Northern Ireland

Report launched into UDA murder of teenager 25 years ago

Damien Walsh was shot dead by the UDA in 1993
Damien Walsh was shot dead by the UDA in 1993 Damien Walsh was shot dead by the UDA in 1993

A report has been launched into the UDA murder of a teenager 25 years ago.

Damien Walsh was shot dead by Johnny Adair’s notorious ‘C Company’ as he worked at the Dairy Farm shopping centre near Twinbrook on the outskirts of west Belfast on March 25 1993.

Family and friends gathered on Sunday to remember the 17-year-old and re-dedicated a plaque erected in his memory.

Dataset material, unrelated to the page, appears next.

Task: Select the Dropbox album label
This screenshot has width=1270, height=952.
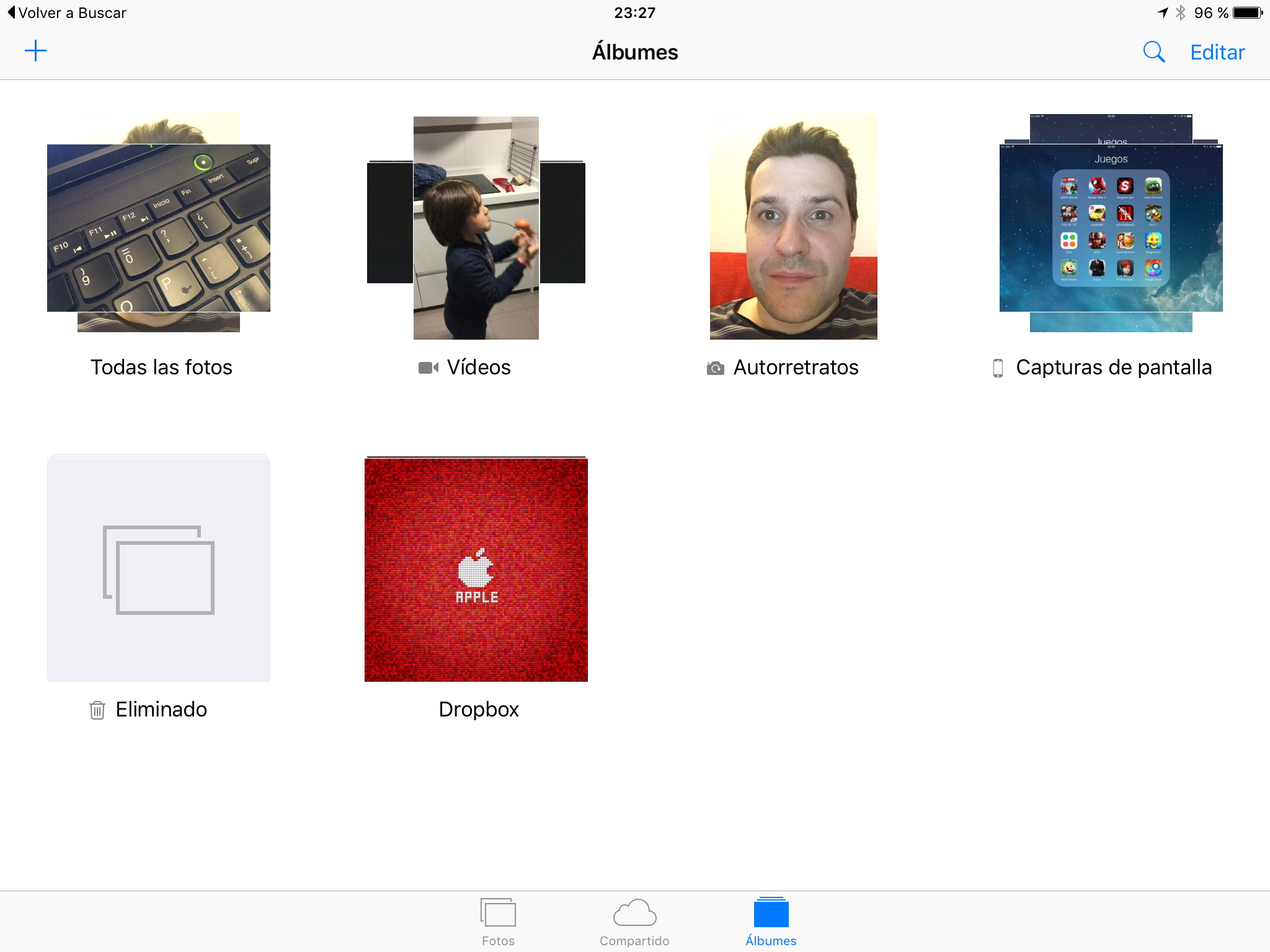Action: pos(479,709)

A booklet has been published by victims group Relatives for Justice providing fresh details about the case, which is alleged to involve collusion.

It says the gun used to kill the teenager, and another weapon used in the attack, were part of a large consignment brought into the north by UDA member and British army agent Brian Nelson.

In 2010 a police Historical Enquiries Team report revealed that an undercover British army unit was watching an IRA explosives dump at the building at the time of the killing.

It emerged that soldiers saw the killer’s car leave the scene but the RUC were given the wrong make and number.

Mr Walsh was shot on the same day that schoolboy Timothy Parry (12) died after an IRA bomb attack in Warrington in England, which also claimed the life of three-year-old Jonathan Ball days earlier.

Four men, including a member of the IRA, were also shot dead the same day in a UDA gun attack at Castlerock in Co Derry.

A day earlier Sinn Féin member Peter Gallagher, from Toome in Co Antrim, was shot dead in west Belfast, again by the UDA.